Senators cut out all language mandating how the Iraq war is to be conducted that had been the House version. The bill provides funds into next spring, when Mr. Bush’s successor begins to set war policy.

The separate domestic spending package, which passed 75-22, served notice to the White House that Congress wants to combine spending in Iraq with priorities at home during this election year. Republicans who face
reelection broke first on the amendment, followed by GOP senators, the Washington Post reported.

Mr. Bush has promised to veto any measure that adds domestic spending to his $108 billion war funds request. The White House was against an expanded G.I. Bill, saying the cost was too high and that the generous program could entice soldiers and Marines to depart the overburdened military to earn veterans benefits rather than reenlist.

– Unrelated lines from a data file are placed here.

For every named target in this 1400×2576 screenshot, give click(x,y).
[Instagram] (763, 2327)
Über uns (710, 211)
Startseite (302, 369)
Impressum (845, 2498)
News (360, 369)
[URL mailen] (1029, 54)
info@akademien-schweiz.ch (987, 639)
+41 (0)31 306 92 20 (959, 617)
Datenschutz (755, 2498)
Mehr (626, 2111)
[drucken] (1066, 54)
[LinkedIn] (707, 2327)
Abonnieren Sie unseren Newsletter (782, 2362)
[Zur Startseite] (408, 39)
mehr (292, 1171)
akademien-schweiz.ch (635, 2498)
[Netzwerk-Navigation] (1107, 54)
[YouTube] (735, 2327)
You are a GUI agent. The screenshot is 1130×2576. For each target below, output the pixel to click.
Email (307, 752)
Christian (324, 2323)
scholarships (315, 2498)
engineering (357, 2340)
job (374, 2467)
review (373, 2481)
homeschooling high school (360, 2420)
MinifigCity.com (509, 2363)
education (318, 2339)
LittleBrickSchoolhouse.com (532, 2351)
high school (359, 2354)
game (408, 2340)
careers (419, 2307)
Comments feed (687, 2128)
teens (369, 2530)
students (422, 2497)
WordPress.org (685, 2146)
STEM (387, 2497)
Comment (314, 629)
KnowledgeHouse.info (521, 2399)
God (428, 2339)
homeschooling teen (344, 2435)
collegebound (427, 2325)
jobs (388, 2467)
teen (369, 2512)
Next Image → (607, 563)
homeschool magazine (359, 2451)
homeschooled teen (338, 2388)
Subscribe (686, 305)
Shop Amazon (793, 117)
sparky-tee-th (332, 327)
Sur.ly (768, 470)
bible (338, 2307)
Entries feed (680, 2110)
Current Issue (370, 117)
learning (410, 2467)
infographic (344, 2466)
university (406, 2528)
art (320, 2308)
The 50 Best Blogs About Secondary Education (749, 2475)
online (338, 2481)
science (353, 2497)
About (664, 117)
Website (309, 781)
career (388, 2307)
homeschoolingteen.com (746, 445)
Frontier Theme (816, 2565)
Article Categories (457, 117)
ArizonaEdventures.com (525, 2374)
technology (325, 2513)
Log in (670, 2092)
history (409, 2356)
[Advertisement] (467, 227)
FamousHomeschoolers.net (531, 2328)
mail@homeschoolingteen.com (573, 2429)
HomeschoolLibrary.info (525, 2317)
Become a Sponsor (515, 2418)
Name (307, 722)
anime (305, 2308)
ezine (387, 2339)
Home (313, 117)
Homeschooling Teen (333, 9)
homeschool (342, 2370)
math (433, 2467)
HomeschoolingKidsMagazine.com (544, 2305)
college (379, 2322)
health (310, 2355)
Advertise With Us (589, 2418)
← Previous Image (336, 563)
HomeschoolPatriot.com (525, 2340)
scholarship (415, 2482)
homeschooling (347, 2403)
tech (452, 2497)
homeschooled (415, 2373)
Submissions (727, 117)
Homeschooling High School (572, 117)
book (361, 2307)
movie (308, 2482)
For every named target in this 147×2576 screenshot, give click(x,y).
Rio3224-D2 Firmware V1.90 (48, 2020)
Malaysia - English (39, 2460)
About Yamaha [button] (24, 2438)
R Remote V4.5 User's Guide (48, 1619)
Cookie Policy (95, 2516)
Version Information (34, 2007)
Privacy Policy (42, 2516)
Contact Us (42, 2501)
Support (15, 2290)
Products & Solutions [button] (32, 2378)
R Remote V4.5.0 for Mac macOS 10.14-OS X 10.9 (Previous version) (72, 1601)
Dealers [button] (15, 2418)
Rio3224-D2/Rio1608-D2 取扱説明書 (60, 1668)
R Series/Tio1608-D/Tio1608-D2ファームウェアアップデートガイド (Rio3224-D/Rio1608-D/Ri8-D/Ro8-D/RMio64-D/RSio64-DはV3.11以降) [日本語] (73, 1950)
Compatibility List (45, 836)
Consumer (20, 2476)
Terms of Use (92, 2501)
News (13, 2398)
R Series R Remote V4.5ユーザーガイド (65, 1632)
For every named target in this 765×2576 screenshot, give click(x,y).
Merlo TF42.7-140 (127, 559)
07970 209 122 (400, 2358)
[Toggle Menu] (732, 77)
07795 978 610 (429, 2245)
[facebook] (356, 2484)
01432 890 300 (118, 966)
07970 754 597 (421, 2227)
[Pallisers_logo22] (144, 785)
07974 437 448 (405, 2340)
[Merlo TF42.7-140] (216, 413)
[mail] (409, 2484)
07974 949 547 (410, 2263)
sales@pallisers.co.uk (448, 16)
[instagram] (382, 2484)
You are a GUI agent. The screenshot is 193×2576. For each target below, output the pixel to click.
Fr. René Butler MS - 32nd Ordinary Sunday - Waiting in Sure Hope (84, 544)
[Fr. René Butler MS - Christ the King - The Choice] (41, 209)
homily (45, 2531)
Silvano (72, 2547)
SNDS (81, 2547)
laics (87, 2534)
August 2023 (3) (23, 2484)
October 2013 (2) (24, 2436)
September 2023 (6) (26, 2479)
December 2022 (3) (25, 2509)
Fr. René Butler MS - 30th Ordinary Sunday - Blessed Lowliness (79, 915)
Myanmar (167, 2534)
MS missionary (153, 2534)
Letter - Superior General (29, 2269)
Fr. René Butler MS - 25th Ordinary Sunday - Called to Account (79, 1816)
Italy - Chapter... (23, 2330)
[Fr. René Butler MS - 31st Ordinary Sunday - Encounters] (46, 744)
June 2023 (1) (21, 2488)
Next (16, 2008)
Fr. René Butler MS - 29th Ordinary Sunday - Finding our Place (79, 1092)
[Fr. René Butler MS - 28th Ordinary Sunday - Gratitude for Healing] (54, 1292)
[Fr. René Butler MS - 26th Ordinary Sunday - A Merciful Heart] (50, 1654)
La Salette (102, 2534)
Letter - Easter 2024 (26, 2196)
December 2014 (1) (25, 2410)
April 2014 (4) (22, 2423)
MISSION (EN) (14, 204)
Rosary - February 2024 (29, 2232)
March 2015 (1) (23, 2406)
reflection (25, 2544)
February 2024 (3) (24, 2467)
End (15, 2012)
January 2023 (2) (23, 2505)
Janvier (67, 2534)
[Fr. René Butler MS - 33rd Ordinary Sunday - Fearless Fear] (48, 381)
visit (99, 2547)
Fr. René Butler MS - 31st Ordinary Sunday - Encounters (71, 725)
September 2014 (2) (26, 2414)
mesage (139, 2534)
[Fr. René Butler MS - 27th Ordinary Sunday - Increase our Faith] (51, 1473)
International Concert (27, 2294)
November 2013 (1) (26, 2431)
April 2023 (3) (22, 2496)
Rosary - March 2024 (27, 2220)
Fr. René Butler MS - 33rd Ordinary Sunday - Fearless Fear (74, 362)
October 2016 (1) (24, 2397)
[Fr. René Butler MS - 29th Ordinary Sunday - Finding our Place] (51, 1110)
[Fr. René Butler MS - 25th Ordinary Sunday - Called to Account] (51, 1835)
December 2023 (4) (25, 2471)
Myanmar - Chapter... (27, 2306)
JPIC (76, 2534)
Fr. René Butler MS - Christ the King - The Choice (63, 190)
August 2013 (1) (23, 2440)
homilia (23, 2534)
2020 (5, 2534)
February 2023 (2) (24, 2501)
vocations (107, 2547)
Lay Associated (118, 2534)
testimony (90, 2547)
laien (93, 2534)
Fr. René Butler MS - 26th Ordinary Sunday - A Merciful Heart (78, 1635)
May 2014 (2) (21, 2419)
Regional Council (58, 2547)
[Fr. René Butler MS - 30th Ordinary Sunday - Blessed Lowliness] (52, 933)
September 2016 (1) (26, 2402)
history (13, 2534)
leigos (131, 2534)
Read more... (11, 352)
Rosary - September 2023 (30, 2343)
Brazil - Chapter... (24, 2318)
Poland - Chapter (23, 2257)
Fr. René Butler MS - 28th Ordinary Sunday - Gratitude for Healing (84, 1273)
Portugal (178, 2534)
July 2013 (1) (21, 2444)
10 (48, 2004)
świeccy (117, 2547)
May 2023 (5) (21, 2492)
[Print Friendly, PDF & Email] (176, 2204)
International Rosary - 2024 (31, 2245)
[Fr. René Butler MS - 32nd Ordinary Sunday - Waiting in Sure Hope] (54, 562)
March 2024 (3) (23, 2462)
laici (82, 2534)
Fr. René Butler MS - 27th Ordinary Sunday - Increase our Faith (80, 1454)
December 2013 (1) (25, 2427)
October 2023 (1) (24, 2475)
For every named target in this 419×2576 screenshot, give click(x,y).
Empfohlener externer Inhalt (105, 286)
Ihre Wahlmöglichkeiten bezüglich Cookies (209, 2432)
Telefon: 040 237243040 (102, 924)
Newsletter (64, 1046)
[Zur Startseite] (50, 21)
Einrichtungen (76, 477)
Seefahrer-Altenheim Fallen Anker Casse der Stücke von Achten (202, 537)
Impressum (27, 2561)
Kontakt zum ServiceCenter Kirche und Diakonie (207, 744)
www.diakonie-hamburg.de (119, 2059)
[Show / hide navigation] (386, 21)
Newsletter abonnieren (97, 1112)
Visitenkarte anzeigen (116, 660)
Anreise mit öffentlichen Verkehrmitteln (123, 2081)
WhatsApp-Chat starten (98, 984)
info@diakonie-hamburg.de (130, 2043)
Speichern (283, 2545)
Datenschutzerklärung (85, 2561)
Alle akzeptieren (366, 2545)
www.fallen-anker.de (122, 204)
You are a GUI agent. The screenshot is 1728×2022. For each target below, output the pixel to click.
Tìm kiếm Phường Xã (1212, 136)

The domestic spending package includes $15.6 billion over two years to extend unemployment benefits by 13 weeks and more than $50 billion over the upcoming decade to provide returning Iraq war veterans with increased college aid.

Among the add-ons included in the legislation, some 25 Republicans abandoned Mr. Bush to endorse money for grants to local police departments, repairing roads damaged by natural disasters and boosting health
research. Just 22 stood with him.

Such initiatives included $5.8 billion to strengthen New Orleans levees, as requested by the administration, plus $3.1 billion to help Louisiana “match” federal contributions, and $1 billion for Mississippi coastal protection.

There was also $850 million for international food aid, $1.9 billion for military construction projects, and several billion dollars in various foreign aid programs — all requested by the administration.

Unemployment benefits would be extended for workers whose benefits have run out. The extension would cover up to 13 weeks nationwide and an additional 13 weeks in states with unemployment rates of 6 percent or
greater, including Michigan, Alaska and California. The cost is estimated at $11.1 billion over 10 years.

Sen. John McCain, R-Ariz., the presumptive GOP nominee, opposed the bulked-up domestic spending. He advocated a smaller version of the G.I. Bill, adopting the administration’s argument that the original version
would deplete the military. In so doing, McCain went against the wishes of virtually every veterans organization, from the Veterans of Foreign Wars and the American Legion to the more partisan VoteVets.org,

McCain did not interrupt his campaign schedule to vote, but Democratic rivals, Sens. Barack Obama and Hillary Clinton, did.

The House is likely to consider its next step in early June after lawmakers return from a week-long recess.